SOURCE MATERIAL =
----
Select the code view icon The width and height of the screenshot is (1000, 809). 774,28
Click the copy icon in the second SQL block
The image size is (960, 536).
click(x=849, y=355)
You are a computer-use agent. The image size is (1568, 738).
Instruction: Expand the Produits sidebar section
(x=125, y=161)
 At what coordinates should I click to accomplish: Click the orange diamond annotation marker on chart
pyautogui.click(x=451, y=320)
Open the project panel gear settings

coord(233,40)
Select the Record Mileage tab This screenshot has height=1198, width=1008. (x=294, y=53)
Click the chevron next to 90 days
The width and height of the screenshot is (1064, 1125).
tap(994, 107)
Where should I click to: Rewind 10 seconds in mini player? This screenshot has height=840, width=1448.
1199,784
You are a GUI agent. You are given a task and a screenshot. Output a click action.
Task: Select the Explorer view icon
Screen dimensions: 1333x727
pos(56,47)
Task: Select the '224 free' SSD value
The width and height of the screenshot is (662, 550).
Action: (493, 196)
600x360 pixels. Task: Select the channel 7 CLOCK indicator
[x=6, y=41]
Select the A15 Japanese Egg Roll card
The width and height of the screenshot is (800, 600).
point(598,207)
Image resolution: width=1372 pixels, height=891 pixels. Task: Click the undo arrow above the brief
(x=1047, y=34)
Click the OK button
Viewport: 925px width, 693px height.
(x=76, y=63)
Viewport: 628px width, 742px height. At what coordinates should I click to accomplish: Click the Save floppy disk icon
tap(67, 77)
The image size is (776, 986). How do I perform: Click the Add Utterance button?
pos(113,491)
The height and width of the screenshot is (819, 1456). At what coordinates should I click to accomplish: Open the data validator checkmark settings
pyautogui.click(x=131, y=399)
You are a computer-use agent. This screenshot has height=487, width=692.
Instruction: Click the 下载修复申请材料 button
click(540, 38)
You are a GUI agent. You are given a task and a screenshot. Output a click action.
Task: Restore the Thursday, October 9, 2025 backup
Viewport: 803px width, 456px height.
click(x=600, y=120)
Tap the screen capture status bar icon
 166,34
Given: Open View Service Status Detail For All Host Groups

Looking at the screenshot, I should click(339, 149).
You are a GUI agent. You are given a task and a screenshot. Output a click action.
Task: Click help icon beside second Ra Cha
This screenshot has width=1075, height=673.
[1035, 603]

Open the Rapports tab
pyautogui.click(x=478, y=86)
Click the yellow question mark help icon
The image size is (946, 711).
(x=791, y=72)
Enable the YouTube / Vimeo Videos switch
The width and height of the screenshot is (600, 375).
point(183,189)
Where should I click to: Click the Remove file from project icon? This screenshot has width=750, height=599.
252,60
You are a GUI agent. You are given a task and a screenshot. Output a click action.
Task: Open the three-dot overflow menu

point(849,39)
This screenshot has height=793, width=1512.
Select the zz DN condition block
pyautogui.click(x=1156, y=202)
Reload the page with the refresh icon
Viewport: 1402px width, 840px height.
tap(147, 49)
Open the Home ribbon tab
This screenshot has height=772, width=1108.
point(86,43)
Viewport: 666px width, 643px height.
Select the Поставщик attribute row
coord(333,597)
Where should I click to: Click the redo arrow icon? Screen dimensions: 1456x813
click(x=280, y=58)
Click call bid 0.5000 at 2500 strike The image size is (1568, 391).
----
WORK INSTRUCTION = Wherever the string "computer" appears in the entries above, list that line.

WRITTEN SOLUTION =
You are a computer-use agent. The image size is (1568, 738).
You are a computer-use agent. This screenshot has height=487, width=692.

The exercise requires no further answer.